Posted in Uncategorized | Leave a comment

Vidor, Texas (Thin Blue Line IX)

David Harris drove the car that he had stolen from Vidor to Dallas, and then returned there after the murder. When Randall Adams’s lawyers went to the town, to find out more about David Harris, they mostly drew a blank. Vidor, a small town where everyone knew everyone else, had decided to protect their own. Dennis White says that Vidor was a centre of KKK activity, and that the locals were under the impression that James Wood was black. (Wood was, in fact, a Cherokee Indian).

Vidor has a population of some 11,000, most of whom, says Dave Anderson, a photographer whose book Rough Beauty  is set there, are extremely poor. In the recent past, it was indeed a centre of KKK activity, and it was one of the many small southern towns that actively discouraged black people from settling. Such places were known as ‘Sundown towns’, as many of them would have signs telling all non-whites to be gone by the time the sun set. Today, it is still largely a white town.

Vidor is a town where most of the people hunt, and own guns. David Harris will have grown up knowing how to use them, and he also knew how to take care of them: Sam Kittrell recounts how the boy had wrapped the murder weapon up so well that it survived being sunk in water for a fortnight without suffering any damage.

Although there is much poverty in Vidor, and despite its racist past, there is comparatively little violence there. Theft is somewhat above the national average, which is probably due to the fact that many people are living on or below the breadline. But David Harris cannot be seen as a natural product of his surroundings. Many people in Vidor know how to use guns, but they don’t shoot other people with them.

 

Posted in Uncategorized | Leave a comment

Ashtray Heart (Thin Blue Line VIII)

One of Randall Adams’s lawyers gives the clearest account of the film’s central thesis. Randall Adams, says Dennis White, had no reason whatsoever to kill the policeman, while David Harris knew the car was stolen, was ‘on a crime spree’, and had “the heart filled with malice most apt to commit a murder”.

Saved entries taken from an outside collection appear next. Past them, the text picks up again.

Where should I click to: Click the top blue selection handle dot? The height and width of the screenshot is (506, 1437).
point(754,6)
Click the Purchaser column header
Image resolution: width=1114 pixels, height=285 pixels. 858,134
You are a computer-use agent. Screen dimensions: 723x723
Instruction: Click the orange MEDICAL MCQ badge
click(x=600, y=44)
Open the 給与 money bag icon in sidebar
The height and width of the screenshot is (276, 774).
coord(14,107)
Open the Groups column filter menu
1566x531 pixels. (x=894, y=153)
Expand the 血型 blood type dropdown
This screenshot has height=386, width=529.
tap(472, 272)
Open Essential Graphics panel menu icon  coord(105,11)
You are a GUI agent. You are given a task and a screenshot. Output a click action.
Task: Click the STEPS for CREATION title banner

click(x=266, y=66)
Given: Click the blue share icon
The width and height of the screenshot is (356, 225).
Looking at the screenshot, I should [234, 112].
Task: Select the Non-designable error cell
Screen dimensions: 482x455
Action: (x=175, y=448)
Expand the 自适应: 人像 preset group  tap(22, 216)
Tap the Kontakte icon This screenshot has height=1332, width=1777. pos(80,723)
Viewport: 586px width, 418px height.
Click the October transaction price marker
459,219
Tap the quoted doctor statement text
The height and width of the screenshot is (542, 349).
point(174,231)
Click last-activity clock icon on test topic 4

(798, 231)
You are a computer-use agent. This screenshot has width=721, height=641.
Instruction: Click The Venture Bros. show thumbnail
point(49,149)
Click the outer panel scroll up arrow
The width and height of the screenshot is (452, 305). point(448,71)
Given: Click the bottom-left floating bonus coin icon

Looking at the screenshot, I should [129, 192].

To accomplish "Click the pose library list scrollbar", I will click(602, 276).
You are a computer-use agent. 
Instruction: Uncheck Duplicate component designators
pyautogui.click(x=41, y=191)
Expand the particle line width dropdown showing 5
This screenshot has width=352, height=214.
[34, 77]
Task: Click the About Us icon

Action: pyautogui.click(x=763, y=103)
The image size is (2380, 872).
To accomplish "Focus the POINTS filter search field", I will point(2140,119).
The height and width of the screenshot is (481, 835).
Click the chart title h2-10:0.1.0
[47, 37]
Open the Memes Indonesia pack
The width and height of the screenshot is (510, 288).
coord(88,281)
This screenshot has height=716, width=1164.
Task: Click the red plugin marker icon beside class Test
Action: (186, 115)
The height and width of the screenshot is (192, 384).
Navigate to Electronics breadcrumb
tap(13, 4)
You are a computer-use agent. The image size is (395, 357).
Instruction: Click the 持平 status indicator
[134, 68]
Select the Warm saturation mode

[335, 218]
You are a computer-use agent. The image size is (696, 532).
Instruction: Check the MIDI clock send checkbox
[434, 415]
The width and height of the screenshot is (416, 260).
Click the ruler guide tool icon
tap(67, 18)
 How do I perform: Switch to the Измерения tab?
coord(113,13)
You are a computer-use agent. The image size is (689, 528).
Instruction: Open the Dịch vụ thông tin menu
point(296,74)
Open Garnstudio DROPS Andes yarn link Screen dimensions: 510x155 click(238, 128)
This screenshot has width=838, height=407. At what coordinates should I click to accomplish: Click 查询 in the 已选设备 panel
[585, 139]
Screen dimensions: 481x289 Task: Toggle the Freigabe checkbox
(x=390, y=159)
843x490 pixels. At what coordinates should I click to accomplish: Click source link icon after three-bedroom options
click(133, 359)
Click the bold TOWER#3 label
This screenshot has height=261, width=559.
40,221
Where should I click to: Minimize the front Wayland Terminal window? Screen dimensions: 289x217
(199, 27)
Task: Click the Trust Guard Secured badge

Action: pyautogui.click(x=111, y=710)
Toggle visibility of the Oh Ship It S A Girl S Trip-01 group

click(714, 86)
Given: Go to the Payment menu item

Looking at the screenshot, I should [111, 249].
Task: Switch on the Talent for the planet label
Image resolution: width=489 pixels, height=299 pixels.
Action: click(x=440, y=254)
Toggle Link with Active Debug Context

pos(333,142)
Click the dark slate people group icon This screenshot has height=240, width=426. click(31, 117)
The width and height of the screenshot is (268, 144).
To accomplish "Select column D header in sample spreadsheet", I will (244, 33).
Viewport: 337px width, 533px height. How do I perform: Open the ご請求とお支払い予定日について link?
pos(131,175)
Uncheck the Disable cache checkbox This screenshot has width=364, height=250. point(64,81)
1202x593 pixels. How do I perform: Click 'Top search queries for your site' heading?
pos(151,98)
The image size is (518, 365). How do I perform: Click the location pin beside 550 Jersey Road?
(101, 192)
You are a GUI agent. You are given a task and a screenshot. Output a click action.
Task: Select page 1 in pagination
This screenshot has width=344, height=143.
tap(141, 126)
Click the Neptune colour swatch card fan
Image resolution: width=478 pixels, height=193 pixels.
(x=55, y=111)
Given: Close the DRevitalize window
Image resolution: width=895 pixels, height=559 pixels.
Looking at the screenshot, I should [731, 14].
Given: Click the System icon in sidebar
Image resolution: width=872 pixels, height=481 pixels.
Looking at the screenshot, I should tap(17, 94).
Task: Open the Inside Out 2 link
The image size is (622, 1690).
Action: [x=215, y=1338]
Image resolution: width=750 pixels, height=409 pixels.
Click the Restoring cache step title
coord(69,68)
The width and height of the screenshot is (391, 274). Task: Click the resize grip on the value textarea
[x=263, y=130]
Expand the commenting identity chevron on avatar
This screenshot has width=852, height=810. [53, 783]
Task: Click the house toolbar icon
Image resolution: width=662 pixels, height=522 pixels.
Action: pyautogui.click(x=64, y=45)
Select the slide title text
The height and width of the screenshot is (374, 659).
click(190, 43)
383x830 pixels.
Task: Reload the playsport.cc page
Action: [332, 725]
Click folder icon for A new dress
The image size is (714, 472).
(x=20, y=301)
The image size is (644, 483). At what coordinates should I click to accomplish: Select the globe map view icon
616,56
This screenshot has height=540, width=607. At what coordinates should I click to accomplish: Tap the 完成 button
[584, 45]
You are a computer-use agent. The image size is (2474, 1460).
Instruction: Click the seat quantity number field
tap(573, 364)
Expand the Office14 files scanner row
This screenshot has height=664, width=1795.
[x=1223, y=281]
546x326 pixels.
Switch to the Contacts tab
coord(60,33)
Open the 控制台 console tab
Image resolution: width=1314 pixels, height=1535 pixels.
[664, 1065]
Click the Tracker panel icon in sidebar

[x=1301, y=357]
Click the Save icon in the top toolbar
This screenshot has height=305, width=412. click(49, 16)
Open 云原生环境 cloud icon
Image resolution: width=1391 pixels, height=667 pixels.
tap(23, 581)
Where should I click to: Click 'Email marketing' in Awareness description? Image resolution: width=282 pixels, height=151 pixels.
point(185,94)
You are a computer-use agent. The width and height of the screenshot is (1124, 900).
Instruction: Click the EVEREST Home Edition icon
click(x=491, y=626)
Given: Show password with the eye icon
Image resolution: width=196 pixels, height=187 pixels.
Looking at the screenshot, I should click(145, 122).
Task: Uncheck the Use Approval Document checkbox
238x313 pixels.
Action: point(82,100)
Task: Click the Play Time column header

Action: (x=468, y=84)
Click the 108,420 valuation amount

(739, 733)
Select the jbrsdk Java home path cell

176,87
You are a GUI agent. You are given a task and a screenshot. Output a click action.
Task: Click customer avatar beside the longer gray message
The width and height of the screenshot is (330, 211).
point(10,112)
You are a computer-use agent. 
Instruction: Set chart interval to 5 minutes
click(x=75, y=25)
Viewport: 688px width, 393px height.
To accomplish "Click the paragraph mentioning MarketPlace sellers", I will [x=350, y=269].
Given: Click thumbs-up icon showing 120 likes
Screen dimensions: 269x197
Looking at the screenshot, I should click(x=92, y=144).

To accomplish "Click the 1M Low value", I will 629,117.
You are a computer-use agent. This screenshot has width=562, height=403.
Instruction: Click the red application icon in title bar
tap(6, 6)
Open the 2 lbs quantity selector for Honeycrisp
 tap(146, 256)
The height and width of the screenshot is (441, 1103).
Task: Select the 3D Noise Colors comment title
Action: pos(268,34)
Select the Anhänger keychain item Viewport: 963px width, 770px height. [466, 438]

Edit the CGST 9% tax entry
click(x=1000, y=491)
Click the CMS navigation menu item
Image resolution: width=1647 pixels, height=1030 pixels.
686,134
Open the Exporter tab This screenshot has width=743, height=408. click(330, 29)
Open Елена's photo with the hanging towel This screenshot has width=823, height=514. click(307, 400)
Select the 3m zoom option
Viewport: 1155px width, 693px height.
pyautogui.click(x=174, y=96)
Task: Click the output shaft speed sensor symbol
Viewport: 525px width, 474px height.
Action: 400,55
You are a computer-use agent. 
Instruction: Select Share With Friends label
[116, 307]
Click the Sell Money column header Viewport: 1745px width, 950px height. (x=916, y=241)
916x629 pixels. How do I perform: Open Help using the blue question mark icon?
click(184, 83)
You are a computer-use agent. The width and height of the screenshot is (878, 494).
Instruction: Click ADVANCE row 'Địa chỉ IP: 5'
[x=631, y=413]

Almost everyone who has had contact with Harris, other than his various victims, agrees that he was a bright and charming young man. Even when they know the truth about him, they are liable to be taken in by his cheerful smile and his superficially open demeanour. He was, says one of the Dallas detectives, a friendly kid. Sam Kittrell, the police officer who knew him best, tells us that in his dealings with him, the boy was always polite, cordial, never disrespectful. He speaks about ‘little David’ with a certain tenderness, a tenderness which is shared by most of the people in his home town, for they close ranks to protect him when Dennis White comes down looking to convict him of the Wood murder.

These traits are typical of the psychopath or sociopath. According to the Psychopathology Check List, such a person is someone who highly narcissistic, and who has a thoroughly deviant lifestyle. He or she is superficially charming, has little deep attachment to others, feels no remorse for any harm he causes, tells lies, and blames others when things go wrong. The person is impulsive, always looking for excitement, and is unable to think ahead and make plans. But on first acquaintance, you are unlikely to be aware that you are in the presence of a dangerous individual. The psychologist, Hervey M. Cleckley, an influential specialist on the subject, put it :

“…More often than not, the typical psychopath will seem particularly agreeable and make a distinctly positive impression when he is first encountered. Alert and friendly in his attitude, he is easy to talk with and seems to have a good many genuine interests. There is nothing at all odd or queer about him, and in every respect he tends to embody the concept of a well-adjusted, happy person.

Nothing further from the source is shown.